Where the line containing "You are a computer-use agent." appears in the entries below, begin there and output every line through the last, exactly, minus the pictures.

***** Exercise inputs *****

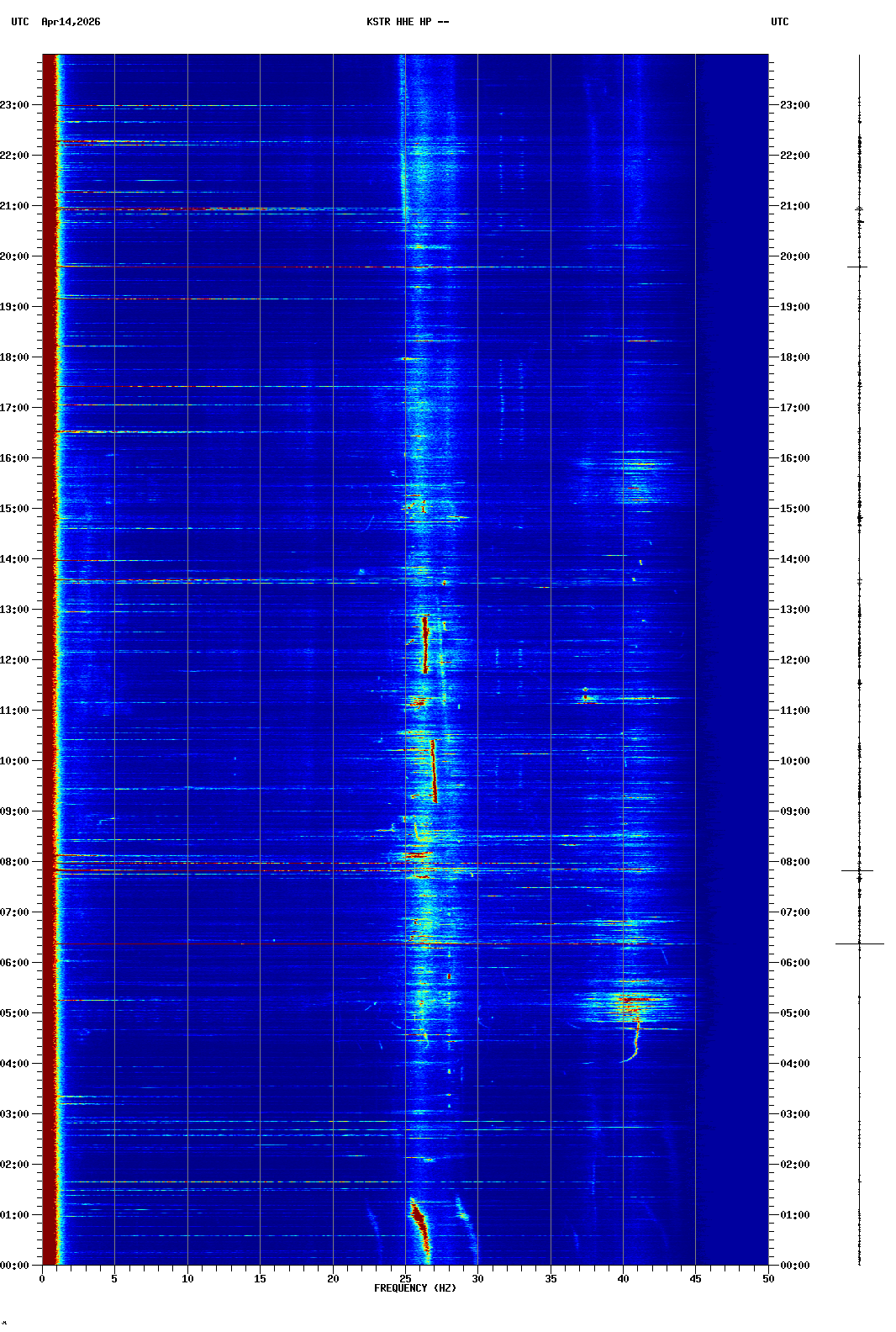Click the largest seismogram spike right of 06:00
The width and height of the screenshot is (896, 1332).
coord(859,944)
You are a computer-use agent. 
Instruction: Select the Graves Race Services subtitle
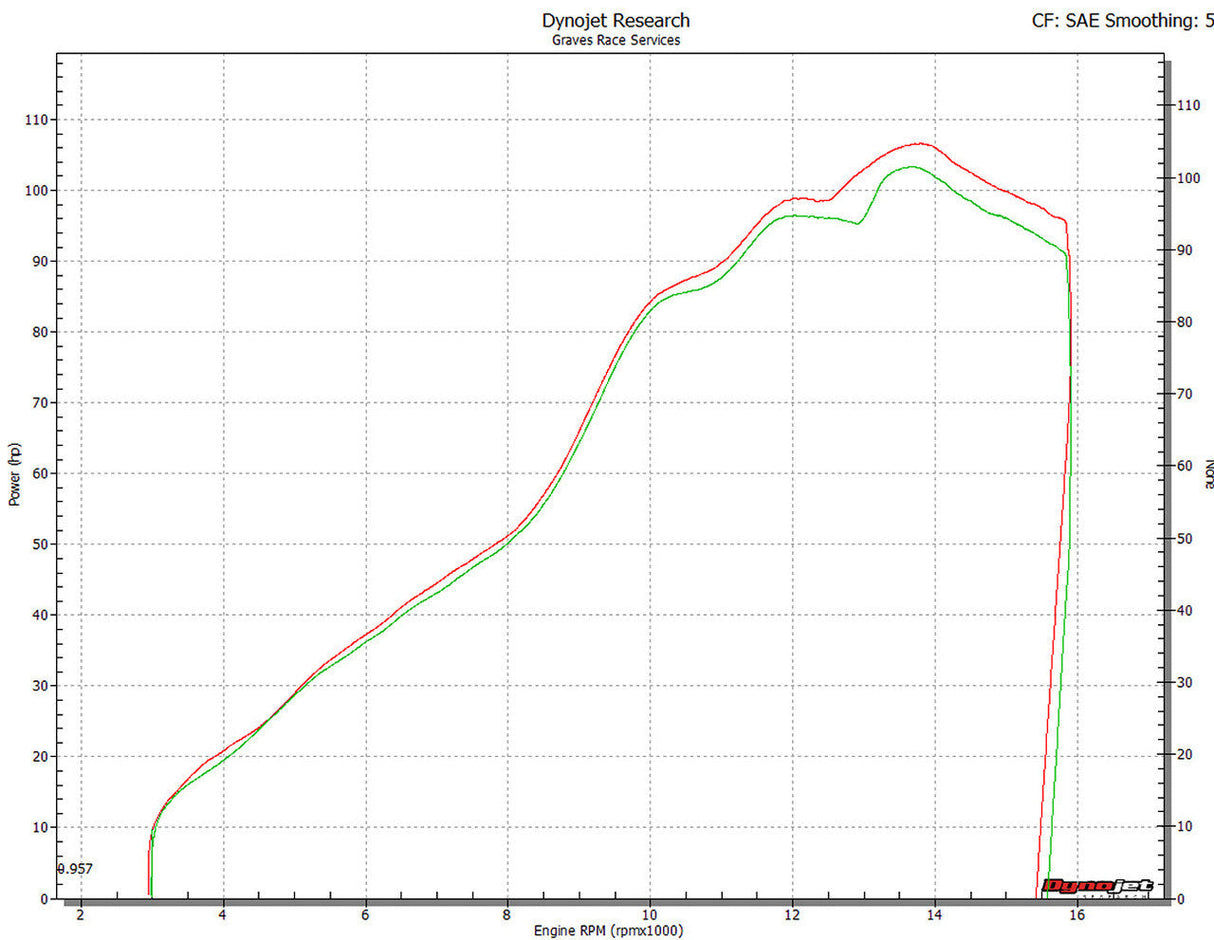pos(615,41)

*****

--- Output below ---
You are a computer-use agent. 
Instruction: Select the Graves Race Services subtitle
pos(615,41)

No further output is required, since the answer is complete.